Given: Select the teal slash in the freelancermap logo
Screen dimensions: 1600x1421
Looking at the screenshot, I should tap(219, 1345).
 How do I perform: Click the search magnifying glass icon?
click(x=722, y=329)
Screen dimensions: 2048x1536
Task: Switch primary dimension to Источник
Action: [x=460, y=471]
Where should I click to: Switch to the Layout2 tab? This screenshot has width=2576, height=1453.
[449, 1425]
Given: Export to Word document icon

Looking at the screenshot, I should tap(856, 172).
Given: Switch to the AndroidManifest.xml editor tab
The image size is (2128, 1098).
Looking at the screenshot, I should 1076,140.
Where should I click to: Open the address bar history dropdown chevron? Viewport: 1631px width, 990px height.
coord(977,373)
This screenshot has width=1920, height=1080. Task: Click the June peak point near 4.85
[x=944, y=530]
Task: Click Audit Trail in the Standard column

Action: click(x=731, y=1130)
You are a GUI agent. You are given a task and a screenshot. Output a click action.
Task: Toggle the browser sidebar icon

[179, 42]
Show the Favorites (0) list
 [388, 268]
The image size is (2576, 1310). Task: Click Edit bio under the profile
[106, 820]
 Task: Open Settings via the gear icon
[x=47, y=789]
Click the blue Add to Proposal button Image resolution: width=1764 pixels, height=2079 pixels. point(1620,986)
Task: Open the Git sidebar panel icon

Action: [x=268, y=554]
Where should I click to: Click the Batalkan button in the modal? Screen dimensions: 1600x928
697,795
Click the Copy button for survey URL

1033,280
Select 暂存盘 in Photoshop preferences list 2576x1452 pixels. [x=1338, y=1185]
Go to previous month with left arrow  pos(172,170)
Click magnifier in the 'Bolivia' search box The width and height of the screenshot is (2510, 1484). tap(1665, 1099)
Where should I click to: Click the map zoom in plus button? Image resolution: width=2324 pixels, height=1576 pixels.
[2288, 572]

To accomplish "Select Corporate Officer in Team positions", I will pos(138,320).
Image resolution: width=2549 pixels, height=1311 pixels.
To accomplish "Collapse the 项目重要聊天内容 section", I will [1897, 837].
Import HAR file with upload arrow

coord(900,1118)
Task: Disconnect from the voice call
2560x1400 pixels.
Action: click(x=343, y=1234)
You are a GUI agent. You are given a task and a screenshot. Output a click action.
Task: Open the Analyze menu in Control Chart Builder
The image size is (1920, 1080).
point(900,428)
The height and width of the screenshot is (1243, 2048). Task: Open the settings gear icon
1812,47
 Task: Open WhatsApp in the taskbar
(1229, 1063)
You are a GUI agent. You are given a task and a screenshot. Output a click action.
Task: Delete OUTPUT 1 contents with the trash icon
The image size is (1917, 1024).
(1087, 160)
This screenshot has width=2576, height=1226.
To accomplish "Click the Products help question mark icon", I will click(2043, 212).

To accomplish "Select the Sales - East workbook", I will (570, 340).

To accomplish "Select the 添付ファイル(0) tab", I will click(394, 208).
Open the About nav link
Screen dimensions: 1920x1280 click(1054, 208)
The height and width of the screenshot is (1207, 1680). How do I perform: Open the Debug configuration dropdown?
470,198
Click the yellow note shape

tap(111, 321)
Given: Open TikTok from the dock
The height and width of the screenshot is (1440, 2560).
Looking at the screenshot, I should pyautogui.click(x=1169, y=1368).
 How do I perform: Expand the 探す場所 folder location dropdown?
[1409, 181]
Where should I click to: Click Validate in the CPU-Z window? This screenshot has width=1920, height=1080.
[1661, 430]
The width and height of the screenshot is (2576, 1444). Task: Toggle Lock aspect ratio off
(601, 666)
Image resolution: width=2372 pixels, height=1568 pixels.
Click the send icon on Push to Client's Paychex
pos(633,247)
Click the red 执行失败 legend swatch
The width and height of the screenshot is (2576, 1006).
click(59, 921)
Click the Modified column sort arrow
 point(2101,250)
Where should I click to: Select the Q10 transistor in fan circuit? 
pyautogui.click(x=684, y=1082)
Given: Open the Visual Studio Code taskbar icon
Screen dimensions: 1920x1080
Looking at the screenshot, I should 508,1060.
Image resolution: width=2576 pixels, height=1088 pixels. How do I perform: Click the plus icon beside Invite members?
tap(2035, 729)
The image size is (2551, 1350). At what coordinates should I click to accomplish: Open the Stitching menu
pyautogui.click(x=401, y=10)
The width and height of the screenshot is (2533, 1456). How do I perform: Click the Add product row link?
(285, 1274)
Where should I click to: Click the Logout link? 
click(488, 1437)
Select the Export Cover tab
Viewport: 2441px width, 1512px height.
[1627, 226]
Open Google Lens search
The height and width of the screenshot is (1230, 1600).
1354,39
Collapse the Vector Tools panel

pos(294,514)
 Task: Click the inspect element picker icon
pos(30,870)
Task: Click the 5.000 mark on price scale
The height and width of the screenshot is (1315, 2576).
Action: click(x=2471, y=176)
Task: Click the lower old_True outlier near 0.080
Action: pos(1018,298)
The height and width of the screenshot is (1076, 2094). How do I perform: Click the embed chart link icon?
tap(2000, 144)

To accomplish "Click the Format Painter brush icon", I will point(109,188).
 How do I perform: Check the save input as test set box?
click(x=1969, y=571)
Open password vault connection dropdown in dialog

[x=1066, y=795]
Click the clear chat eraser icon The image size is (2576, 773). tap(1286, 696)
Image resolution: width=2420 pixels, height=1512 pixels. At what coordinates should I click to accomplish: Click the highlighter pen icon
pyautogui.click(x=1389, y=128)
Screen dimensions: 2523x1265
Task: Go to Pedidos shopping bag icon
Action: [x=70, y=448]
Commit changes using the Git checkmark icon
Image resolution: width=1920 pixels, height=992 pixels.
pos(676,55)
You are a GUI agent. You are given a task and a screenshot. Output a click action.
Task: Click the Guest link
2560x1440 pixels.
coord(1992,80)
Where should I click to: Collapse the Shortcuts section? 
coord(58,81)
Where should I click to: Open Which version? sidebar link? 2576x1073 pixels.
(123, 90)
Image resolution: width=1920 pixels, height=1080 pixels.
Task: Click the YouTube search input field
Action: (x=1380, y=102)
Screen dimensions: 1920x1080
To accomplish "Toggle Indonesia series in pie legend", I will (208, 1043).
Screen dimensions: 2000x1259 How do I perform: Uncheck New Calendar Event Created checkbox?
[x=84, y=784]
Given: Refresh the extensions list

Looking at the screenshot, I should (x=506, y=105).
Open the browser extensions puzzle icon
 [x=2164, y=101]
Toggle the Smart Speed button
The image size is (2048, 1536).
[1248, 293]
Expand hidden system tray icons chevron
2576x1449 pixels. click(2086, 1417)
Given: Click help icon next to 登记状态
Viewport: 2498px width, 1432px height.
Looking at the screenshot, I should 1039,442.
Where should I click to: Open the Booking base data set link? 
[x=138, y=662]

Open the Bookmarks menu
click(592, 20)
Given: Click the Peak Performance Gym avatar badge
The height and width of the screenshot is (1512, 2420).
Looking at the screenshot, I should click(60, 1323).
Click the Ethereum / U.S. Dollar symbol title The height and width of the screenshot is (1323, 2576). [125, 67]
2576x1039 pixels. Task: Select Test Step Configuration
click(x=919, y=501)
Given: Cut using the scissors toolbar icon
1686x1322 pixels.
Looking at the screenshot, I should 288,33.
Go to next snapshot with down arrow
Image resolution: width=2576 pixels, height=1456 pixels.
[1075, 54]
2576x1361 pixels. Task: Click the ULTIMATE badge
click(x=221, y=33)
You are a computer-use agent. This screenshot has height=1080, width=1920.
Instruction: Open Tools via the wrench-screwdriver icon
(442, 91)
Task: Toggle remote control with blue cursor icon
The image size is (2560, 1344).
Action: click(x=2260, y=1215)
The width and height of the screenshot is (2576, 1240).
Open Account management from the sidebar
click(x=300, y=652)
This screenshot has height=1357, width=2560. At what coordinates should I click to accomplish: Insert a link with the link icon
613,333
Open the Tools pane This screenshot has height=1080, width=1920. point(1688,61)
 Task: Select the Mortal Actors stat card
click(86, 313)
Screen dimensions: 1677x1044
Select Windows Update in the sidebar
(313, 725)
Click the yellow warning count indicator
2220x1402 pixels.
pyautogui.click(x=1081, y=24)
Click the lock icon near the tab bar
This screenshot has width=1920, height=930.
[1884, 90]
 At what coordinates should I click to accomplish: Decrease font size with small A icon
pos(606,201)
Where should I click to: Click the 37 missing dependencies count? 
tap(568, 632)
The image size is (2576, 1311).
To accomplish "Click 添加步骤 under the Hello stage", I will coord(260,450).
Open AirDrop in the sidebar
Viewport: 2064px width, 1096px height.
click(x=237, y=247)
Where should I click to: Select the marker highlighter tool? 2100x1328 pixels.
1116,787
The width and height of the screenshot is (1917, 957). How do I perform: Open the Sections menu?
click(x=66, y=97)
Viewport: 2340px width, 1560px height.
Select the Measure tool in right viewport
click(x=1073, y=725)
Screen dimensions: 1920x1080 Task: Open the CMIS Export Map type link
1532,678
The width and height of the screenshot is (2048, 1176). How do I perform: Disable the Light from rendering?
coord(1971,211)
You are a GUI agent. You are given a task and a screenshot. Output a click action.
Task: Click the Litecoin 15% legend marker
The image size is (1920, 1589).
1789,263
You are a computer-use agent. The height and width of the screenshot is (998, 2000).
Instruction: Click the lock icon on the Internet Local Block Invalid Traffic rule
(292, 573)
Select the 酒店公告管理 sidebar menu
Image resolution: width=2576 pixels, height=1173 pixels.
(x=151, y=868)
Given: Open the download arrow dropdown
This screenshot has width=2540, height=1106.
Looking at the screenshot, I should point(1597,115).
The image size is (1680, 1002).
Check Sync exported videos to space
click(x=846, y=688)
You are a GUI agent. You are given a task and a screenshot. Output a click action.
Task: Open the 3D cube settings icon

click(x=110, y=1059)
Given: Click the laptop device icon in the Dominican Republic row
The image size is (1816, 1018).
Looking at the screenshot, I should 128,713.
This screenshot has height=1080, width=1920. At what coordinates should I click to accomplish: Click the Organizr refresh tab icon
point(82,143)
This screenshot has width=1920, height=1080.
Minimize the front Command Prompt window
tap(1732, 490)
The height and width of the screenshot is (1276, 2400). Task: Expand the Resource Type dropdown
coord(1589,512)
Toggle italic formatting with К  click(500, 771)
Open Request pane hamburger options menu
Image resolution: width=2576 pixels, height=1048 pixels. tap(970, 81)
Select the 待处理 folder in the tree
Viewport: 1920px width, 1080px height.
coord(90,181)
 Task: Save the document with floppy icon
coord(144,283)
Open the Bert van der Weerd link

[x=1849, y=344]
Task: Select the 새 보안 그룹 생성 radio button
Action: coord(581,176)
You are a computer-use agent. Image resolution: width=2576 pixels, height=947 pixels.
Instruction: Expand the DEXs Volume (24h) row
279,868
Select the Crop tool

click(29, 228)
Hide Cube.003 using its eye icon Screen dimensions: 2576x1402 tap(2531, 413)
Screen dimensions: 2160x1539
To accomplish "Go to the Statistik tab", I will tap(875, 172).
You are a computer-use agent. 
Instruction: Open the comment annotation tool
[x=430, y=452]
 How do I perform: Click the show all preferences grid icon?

_Task to complete_: With the line holding "Open Account management from the sidebar" as the first and the line holding "Click the lock icon near the tab bar" as the last, please transcribe exactly the lines of the material above in that range and nothing else.

_Solution_:
Open Account management from the sidebar
click(x=300, y=652)
This screenshot has height=1357, width=2560. At what coordinates should I click to accomplish: Insert a link with the link icon
613,333
Open the Tools pane This screenshot has height=1080, width=1920. point(1688,61)
 Task: Select the Mortal Actors stat card
click(86, 313)
Screen dimensions: 1677x1044
Select Windows Update in the sidebar
(313, 725)
Click the yellow warning count indicator
2220x1402 pixels.
pyautogui.click(x=1081, y=24)
Click the lock icon near the tab bar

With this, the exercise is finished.